The world returns to white.
The view out my window is soft and heavy and wet and white. I slip on my boots and down jacket and head out to feed the horses. The boots I thought were retired for the season, now brimming with snow, deep snow, dampening my jeans because the boots aren’t high enough snow.
Ten. That’s how many Mays I’ve been here. Ten. And I’d never seen snow like this in May. “Back in the day,” my husband tells me. And even then, he says, snow like this was a crazy thing. You just never know. The mountain is mightier than we are. The best we can do is work with what we she gives us. She gives us plenty. And this spring, that’s plenty of snow.
It’s crazy, alright. The robins are perched on the fence post looking down at the white ground and wondering what went wrong. The chickens hide under the shelter of their coop and can’t figure out what cruel joke was played on them this year, just when they started laying regularly again. And Norman, dear Norman, the new guy – his training continues in spite of the snow. Perhaps he’ll learn to pull a sleigh before he has to pull a slip and plow.
Ten Mays. I came and said I’d stay a while. Now it’s been a while. Some days, it feels like too long. We were ready to leave long ago. A friend wrote yesterday, “How do you like your new mountain and your new ranch?” He can’t believe I am still here. I can’t either.

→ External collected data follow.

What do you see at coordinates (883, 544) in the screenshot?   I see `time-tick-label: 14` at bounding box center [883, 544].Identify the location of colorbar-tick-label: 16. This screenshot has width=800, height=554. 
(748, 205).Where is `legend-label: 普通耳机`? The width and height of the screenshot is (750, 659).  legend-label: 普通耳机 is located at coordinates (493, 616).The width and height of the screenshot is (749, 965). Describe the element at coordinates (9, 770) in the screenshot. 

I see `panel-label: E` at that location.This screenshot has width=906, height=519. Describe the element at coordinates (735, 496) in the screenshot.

Ten Mays and still it is not mine. I knew it never would be. Not because of the elements, the elevation, not even the snow. Those things are in way mine. I know them, feel them, am with them intimately. Those things we can work with. It’s something more. Deeper. A connection. Was it severed, or did it never grow?
A land that is both a mirage and memory for most.

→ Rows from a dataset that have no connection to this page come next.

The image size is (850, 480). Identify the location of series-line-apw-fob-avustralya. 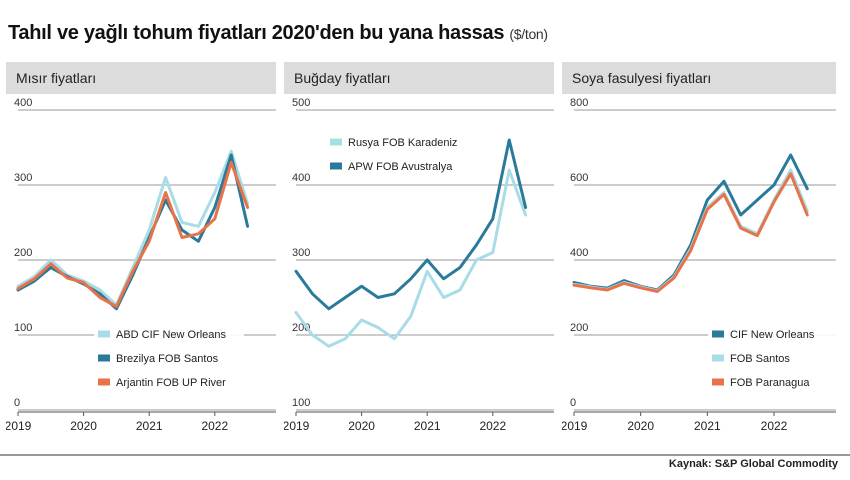
(411, 224).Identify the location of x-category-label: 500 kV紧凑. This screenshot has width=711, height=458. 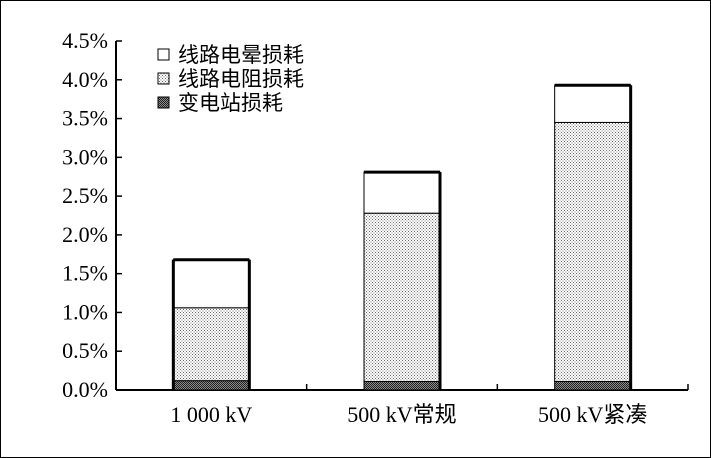
(592, 414).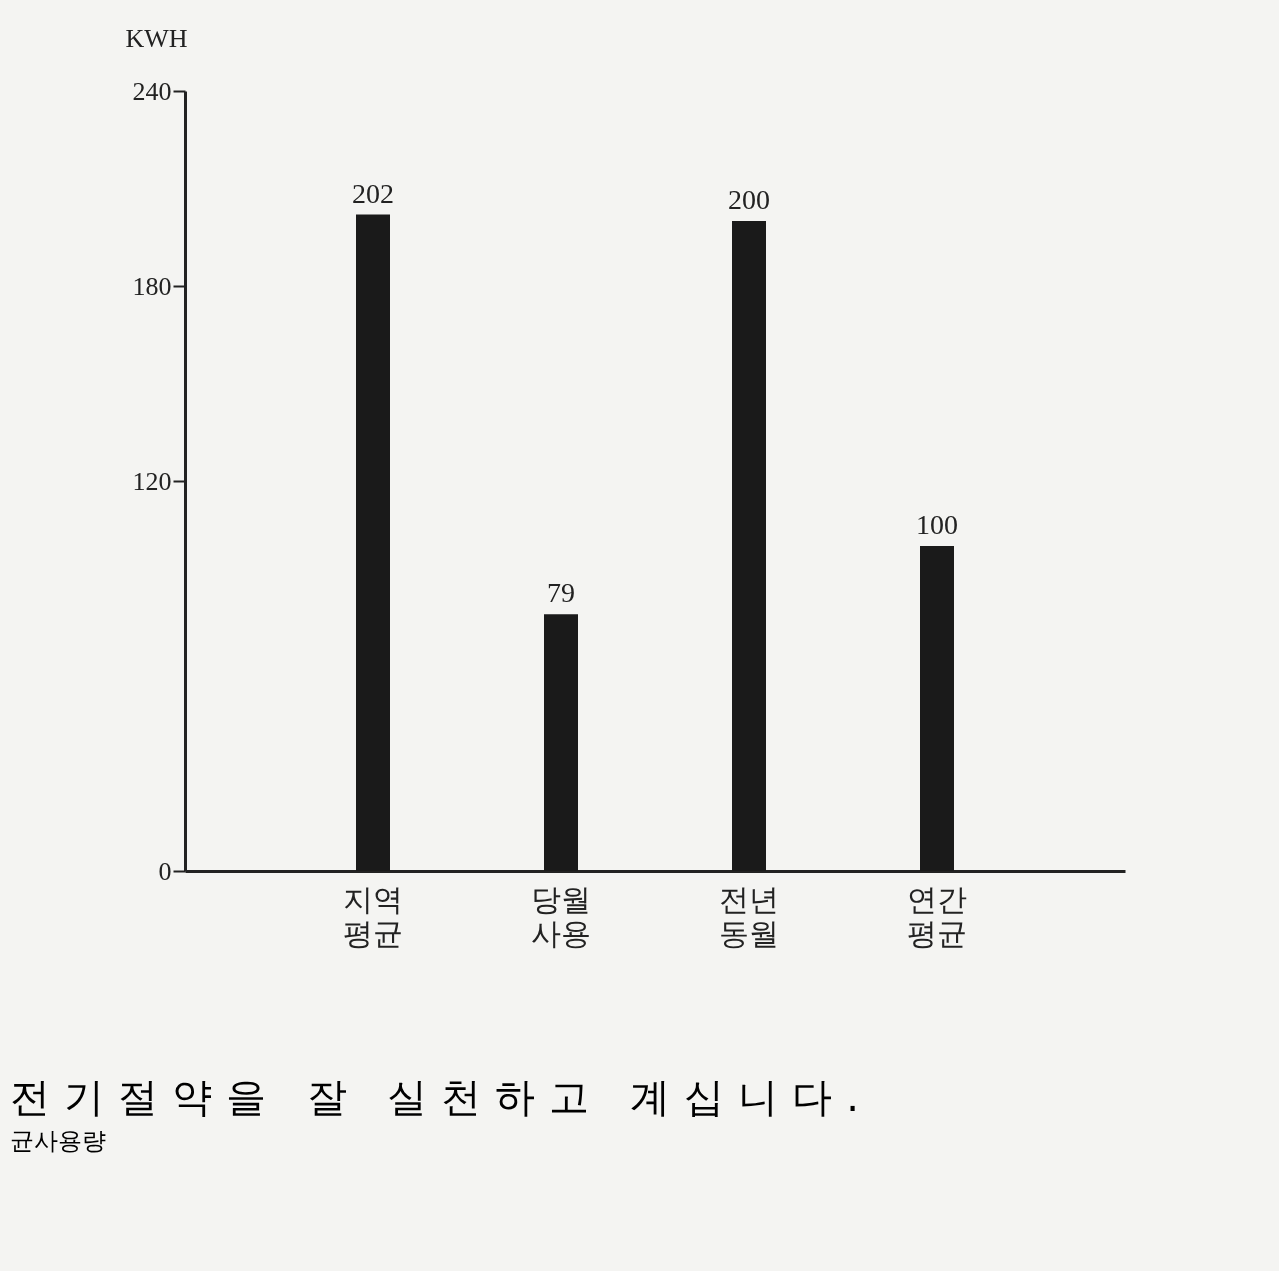 This screenshot has width=1279, height=1271. What do you see at coordinates (156, 38) in the screenshot?
I see `y-axis-title: KWH` at bounding box center [156, 38].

I seek something fuller and richer and deeper than that. Hands immersed in warm soil, toes buried in sand. Seeds scattered, roots spreading. A connection. A place to live and die and toil. I’m not looking for a place to get away but to remain.

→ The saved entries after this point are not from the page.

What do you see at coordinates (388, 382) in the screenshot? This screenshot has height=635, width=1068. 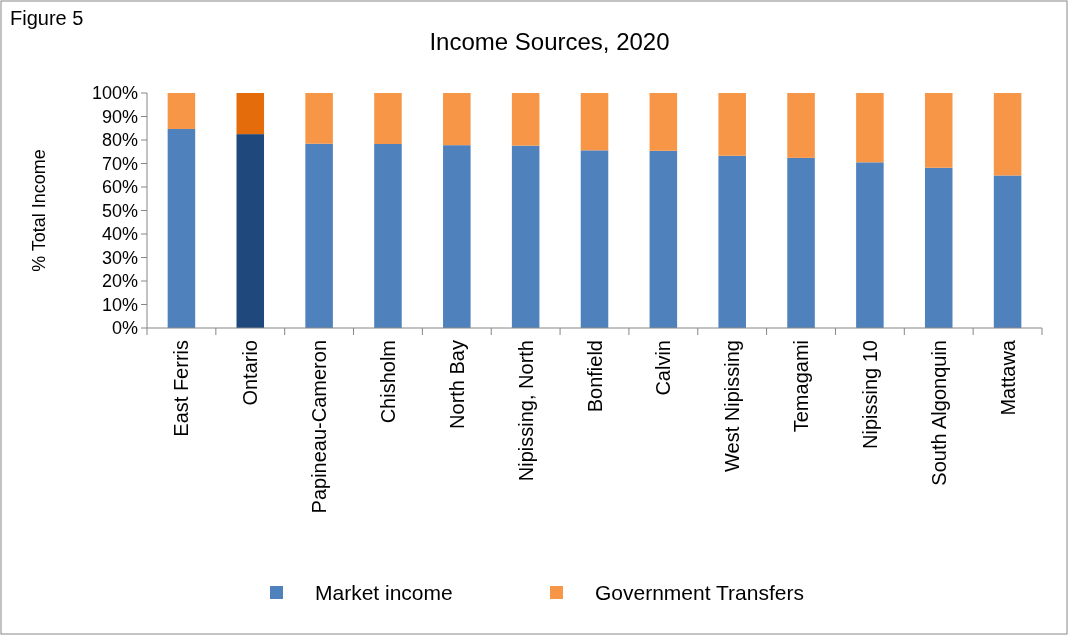 I see `x-tick-label: Chisholm` at bounding box center [388, 382].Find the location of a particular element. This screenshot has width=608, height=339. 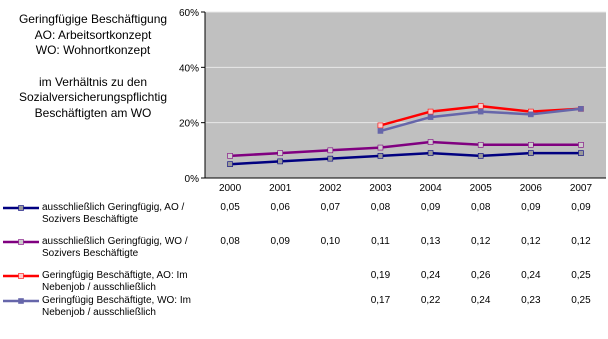

y-tick-label: 40% is located at coordinates (189, 68).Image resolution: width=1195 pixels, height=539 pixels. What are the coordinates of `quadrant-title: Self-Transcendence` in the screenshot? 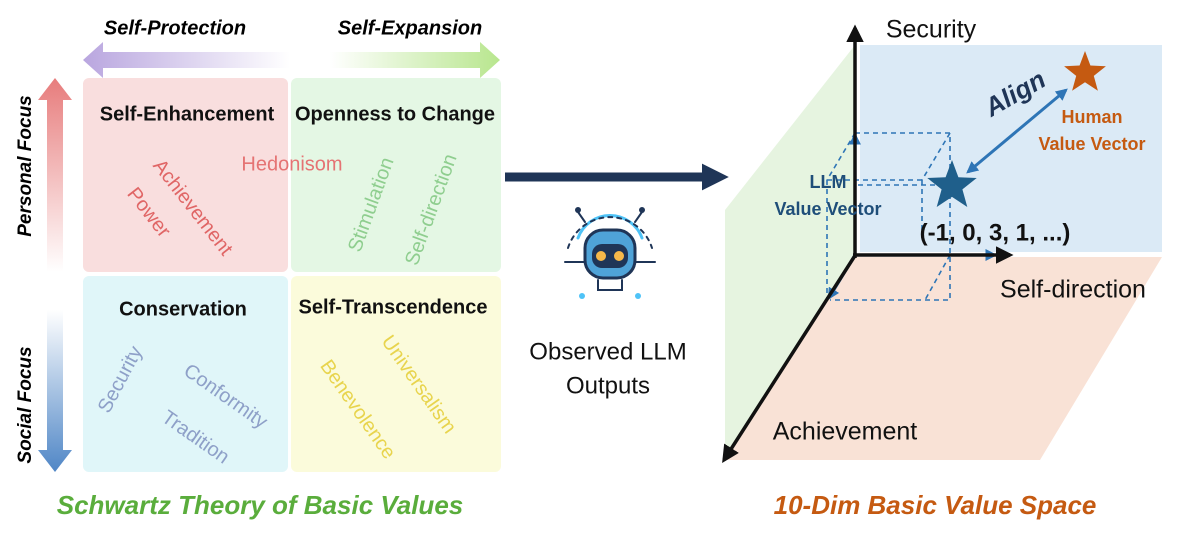 It's located at (394, 307).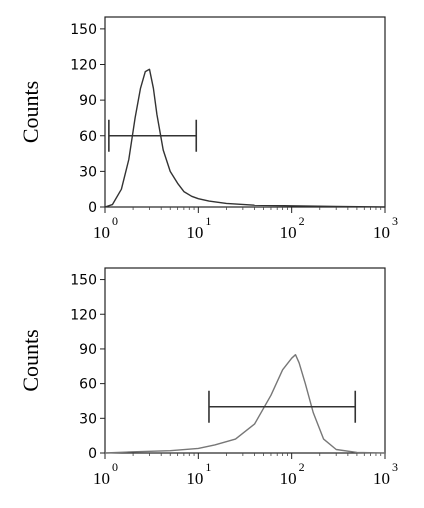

It seems so simple. Basic. A good place to start. Funny it should take me so long to find.
And so, where will my mornings find me, with what view out my window in the lightening sky as I sit here and write you?
Ah, the view before me. White and muted behind the veil of falling snow. I have been glad to be here, am gladder still to leave.
I’m not big on retrospect, too often filled with sadness or anger. Let it go. I’ve seen too many hold onto a lifetime of resentment, hurting themselves most of all. A bitter pill swallowed every day.
I’d rather take my chances, spit it out, and see what lies ahead. Or right now, for that matter, because now is a wonderful time too. A time of change.
Change. To where? Where am I going? What will I be doing? What adventures are we creating?
For now, our hands are full, tied. Tied to mops and window cleaners, to reins and driving lines, hammers, saws and moving boxes.
And that’s just the beginning. But I guess that’s enough for now.
2 thoughts on “Inside looking out”
I thought I was doing bad getting out of here .Ive only been trying 2 years .Like you I want to be some place I can feel is my place to be for the rest of my life .I dont have that much left . On your snow my sister has snow on there ranch this morning .Good luck with all your projects .Like ditch camp .Sounds fun ???
Isn’t it strange how long it can take to realise what one is looking for? A couple of days ago I stumbled upon T S Eliot’s words:
We shall not cease from exploration
And the end of all our exploring
Will be to arrive where we started
And know the place for the first time.
The exploration, I think, is to discover oneself. When one knows who one is – truly and deeply knows – then one can begin to find the right soil in which to plant deep lasting roots.
It’s a long trail. To traverse it one must be in parts pioneer, explorer, lover, observer and survivor – and, I suspect, a little bit of the ascetic and the holy fool too.